Above, we were using subgraph fingerprints to solve the problem of annotation of orphan structures. To tackle the much larger problem of annotating protein sequences using these techniques, we may either derive sequence patterns from the structure fingerprints, if their sequence order and spacing is conserved in most members of a family (described below), or we may apply the structure-based fingerprints to predicted structures, which is work in progress.

Shown on left is a schematic of finding family-specific tetrahedra or subgraphs, along with corresponding sequence patterns, for use in annotation of protein sequences. This is joint work with Ruchir Shah and Luke Huan. We have applied these methods to several protein families including toxins, and WD40 beta-propellors (in collaboration with Najl Valeyev. More results will be here soon.
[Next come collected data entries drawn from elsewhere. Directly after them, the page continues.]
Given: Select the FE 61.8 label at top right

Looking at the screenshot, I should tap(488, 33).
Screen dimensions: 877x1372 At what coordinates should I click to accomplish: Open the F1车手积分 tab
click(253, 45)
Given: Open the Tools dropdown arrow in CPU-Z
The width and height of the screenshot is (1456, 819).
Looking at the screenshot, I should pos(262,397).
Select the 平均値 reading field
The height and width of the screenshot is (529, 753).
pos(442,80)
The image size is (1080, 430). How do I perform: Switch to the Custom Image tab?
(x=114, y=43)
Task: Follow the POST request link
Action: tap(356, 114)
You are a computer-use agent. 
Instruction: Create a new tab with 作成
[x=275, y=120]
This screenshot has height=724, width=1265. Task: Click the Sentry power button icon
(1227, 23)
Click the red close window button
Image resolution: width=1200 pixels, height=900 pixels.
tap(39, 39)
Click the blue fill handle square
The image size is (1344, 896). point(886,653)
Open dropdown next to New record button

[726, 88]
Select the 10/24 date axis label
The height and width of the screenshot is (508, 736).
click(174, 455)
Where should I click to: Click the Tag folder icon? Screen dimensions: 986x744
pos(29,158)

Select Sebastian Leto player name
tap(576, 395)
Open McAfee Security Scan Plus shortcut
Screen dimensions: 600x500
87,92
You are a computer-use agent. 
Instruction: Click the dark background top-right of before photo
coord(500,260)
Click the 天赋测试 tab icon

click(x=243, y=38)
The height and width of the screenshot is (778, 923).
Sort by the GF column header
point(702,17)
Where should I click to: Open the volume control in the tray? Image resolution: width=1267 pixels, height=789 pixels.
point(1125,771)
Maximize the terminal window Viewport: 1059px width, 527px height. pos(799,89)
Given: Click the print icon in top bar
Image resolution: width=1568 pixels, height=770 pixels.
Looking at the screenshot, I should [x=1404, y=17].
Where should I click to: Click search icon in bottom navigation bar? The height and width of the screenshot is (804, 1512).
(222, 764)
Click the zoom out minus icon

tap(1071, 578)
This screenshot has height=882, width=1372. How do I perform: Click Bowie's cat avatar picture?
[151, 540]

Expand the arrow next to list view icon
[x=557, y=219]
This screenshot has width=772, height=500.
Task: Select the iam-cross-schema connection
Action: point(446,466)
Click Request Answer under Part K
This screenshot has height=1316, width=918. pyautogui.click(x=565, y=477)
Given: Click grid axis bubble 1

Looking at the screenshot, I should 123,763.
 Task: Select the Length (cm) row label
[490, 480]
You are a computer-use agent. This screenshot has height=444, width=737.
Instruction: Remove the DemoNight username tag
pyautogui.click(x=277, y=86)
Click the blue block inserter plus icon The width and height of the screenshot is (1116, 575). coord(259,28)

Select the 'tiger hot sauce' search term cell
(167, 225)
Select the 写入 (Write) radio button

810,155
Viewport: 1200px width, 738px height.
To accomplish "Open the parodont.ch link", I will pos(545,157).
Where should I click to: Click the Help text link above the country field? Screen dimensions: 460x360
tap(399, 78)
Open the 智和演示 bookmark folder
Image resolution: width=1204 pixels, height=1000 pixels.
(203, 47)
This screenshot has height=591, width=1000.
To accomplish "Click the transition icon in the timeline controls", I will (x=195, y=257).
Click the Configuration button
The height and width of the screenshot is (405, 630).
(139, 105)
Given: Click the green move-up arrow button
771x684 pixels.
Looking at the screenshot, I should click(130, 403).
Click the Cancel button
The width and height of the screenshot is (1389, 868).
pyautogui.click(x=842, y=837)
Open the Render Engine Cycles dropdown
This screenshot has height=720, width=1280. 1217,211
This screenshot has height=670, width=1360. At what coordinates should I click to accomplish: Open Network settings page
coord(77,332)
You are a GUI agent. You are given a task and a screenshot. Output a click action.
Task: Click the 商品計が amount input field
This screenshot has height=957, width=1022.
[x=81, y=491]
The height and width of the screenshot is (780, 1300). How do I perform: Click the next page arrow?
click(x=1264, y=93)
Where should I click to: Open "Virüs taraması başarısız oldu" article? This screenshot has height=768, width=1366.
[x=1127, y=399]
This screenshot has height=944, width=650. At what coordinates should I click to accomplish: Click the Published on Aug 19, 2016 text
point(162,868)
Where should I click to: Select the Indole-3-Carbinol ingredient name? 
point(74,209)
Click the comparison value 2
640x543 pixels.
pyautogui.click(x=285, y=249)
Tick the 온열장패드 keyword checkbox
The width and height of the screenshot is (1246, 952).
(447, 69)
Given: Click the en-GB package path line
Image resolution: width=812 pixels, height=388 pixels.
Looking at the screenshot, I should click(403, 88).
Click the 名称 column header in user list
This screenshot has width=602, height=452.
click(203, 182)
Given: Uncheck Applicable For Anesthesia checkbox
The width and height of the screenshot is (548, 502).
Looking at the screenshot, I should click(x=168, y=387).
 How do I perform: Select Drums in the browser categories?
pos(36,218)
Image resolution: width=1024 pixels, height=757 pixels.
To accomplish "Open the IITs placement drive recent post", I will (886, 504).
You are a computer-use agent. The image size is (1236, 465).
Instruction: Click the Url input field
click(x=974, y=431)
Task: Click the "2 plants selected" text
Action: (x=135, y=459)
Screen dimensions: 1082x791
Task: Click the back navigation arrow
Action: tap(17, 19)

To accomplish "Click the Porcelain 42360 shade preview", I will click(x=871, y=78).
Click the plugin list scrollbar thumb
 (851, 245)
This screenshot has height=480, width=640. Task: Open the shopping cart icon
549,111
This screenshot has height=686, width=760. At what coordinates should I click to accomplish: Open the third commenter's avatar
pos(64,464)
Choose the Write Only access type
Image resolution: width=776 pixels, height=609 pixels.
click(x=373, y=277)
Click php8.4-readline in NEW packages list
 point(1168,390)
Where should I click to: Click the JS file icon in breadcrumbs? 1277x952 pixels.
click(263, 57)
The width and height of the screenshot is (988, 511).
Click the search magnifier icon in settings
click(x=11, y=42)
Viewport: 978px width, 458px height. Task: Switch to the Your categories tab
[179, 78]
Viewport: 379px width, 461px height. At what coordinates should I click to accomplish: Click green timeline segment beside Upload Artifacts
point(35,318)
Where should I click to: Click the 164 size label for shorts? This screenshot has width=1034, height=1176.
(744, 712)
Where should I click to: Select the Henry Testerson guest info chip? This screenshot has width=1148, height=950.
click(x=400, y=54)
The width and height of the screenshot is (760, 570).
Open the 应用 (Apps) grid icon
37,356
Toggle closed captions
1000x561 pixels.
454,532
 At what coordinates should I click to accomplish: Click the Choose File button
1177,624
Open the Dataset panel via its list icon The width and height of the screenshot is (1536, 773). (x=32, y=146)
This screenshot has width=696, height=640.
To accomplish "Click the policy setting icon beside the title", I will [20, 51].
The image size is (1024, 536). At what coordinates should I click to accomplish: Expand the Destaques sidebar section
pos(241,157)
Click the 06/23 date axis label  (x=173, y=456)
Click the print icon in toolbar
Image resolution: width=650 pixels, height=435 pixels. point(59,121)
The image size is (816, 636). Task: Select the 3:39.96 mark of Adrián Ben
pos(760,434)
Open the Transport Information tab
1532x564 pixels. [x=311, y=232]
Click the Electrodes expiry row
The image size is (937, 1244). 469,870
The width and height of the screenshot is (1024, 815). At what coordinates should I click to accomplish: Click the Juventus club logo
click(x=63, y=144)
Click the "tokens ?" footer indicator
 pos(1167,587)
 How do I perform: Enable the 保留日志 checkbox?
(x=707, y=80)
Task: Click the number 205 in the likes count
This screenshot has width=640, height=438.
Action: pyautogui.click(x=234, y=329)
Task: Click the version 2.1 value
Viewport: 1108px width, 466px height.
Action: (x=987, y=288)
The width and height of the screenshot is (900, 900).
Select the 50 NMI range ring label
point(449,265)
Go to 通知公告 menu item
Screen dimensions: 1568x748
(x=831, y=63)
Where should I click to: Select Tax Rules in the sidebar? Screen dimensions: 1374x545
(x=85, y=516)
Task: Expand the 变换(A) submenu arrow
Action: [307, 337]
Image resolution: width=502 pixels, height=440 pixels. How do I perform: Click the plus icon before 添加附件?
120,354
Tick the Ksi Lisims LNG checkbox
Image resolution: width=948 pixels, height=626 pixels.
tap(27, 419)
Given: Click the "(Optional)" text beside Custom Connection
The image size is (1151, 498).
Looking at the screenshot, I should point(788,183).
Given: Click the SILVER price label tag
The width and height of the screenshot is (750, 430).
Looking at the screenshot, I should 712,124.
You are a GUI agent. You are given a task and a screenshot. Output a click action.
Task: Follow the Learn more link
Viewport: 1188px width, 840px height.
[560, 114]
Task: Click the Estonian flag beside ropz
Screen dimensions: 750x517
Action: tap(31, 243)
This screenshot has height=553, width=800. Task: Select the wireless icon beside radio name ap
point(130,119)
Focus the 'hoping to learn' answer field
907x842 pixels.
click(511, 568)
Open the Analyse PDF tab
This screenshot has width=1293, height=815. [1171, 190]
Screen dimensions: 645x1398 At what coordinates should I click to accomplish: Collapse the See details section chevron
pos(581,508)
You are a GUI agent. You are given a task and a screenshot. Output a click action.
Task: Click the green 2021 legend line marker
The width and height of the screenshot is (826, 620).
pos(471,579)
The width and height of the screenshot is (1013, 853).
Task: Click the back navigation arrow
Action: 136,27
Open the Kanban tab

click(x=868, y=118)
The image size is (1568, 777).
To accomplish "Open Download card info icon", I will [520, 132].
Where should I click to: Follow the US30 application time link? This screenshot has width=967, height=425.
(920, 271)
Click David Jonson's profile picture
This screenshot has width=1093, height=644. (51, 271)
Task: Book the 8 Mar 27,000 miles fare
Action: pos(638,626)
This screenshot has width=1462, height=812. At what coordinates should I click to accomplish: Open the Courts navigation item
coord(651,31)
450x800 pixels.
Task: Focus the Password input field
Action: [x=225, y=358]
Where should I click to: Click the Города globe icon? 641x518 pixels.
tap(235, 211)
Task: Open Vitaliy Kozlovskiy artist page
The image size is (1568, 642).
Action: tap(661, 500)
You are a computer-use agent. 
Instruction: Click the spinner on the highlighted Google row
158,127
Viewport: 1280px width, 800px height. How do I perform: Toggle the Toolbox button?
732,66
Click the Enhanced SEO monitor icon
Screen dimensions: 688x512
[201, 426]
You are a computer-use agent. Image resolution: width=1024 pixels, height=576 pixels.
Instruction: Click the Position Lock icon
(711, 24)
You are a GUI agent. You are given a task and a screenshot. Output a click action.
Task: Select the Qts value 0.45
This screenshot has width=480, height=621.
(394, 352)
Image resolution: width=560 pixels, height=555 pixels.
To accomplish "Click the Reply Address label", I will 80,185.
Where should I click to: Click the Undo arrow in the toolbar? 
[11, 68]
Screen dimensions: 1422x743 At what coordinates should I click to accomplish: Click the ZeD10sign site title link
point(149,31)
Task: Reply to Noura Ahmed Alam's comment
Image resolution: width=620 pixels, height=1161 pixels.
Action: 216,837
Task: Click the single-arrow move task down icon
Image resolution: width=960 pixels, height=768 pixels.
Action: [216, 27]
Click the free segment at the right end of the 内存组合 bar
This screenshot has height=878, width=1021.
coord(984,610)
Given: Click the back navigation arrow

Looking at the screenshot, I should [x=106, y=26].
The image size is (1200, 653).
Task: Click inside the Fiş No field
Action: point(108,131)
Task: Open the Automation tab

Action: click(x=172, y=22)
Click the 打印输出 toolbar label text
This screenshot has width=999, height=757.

Publications on subgraph mining:

• Jun Huan, Wei Wang, Deepak Bandyopadhyay, Jack Snoeyink, Jan Prins and Alexander Tropsha. Mining Protein Family-Specific Residue Packing Patterns from Protein Structure Graphs. Eighth International Conference on Research in Computational Molecular Biology (RECOMB) 2004, pp. 308-315.



• Jun Huan, Deepak Bandyopadhyay, Wei Wang, Jack Snoeyink, Jan Prins and Alexander Tropsha. Comparing Graph Representations of Protein Structure for Mining Protein Family-Specific Residue Packing Motifs. Journal of Computational Biology, 2005, in press.



• Jun Huan, Deepak Bandyopadhyay, Jinze Liu, Jan Prins, Jack Snoeyink, Wei Wang and Alexander Tropsha. Detection of Structural Similarities between Remote Protein Families. Research in Computational Molecular Biology (RECOMB) 2005, submitted.



• Bandyopadhyay, Deepak, Jun Huan, Jinze Liu, Jack Snoeyink, Wei Wang and Jan Prins. Protein Functional Family Identification by Fast Subgraph Isomorphism Using Structure-Based Fingerprints Mined from SCOP and EC families. 2005, in preparation.